For this reason pgq supports setting a per-job option for the number of retries to perform and how
long to wait before each. If a job returns an error, and it's configured to allow one or more
retries, then it will be run again.
By default pgq does three retries, with one minute, ten minute, and 30 minute waits. You can
override this by passing the RetryWaits
option to the worker's EnqueueJob
method. This option
takes in a slice of durations specifying how long each wait should be. In this example we set two
retries, one after an hour and another after 6 hours:
jobID, err := worker.EnqueueJob(
"sendWelcomeEmail",
someWelcomeData,
pgq.RetryWaits([]time.Duration{
time.Minute * 60,
time.Minute * 60 * 6,
}),
)
Exponential Backoffs
While retries may help a single job be resilient to intermittent failures, they won't slow down a
big queue of jobs that are all failing because some backend system is down. For that you need to
tell the worker to slow down its processing of jobs on the whole queue.
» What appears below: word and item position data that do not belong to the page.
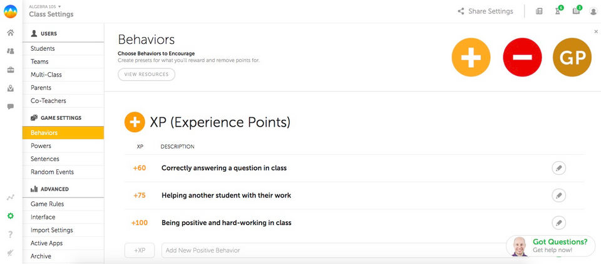601x264 pixels.
Task: Click the orange plus XP circle button
Action: click(x=471, y=57)
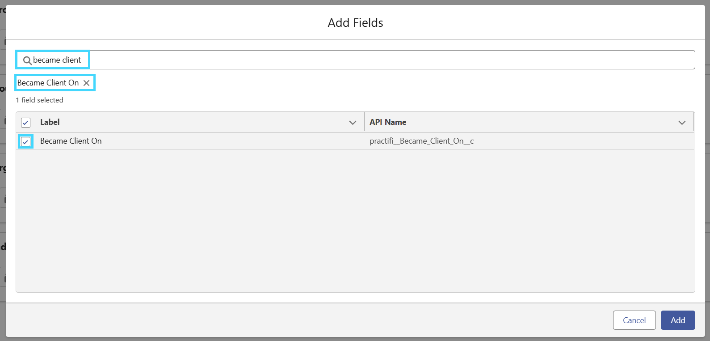The width and height of the screenshot is (710, 341).
Task: Confirm with the Add button
Action: point(678,320)
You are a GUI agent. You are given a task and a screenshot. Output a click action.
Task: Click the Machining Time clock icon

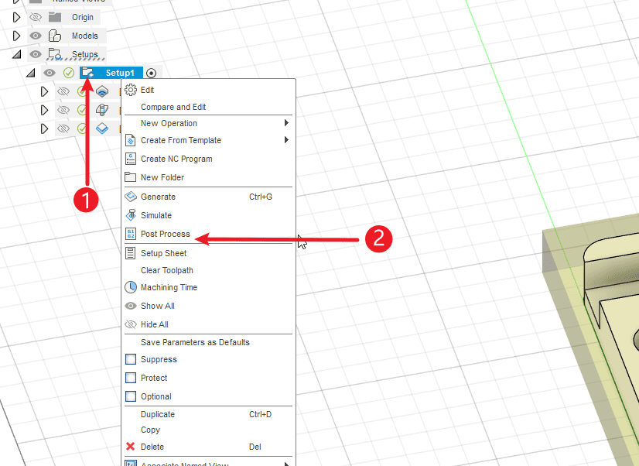[x=130, y=287]
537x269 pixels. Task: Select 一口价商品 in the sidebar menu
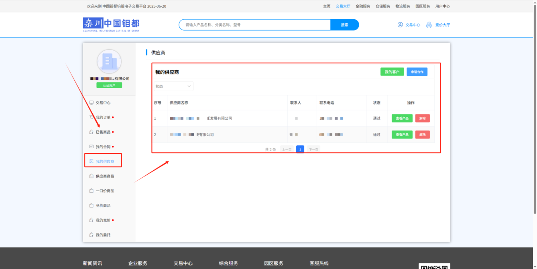[105, 191]
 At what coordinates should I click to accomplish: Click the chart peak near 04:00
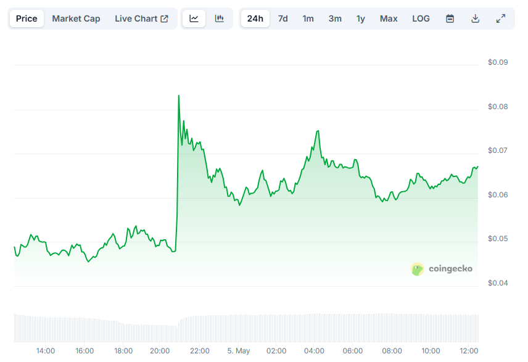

You can do that by having
your job return an error that implements this interface:
type Backoffer interface {
error
Backoff() bool
}
If the error returned by your job implements that interface, and its Backoff()
method returns
true
, then the worker will pause for a short time (100 milliseconds) before pulling jobs off that
queue again. The next time a job returns a backoff, that time will be doubled, and so on until
reaching the max backoff time (60 seconds).